Start of INPUT RECORDS

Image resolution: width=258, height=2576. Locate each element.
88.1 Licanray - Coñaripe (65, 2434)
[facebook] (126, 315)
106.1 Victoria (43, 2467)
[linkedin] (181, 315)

End of INPUT RECORDS

**PROBLEM TO SOLVE:**
Make a precise copy of the records in their entirety.

**SOLUTION FOR THIS EXERCISE:**
Image resolution: width=258, height=2576. Locate each element.
88.1 Licanray - Coñaripe (65, 2434)
[facebook] (126, 315)
106.1 Victoria (43, 2467)
[linkedin] (181, 315)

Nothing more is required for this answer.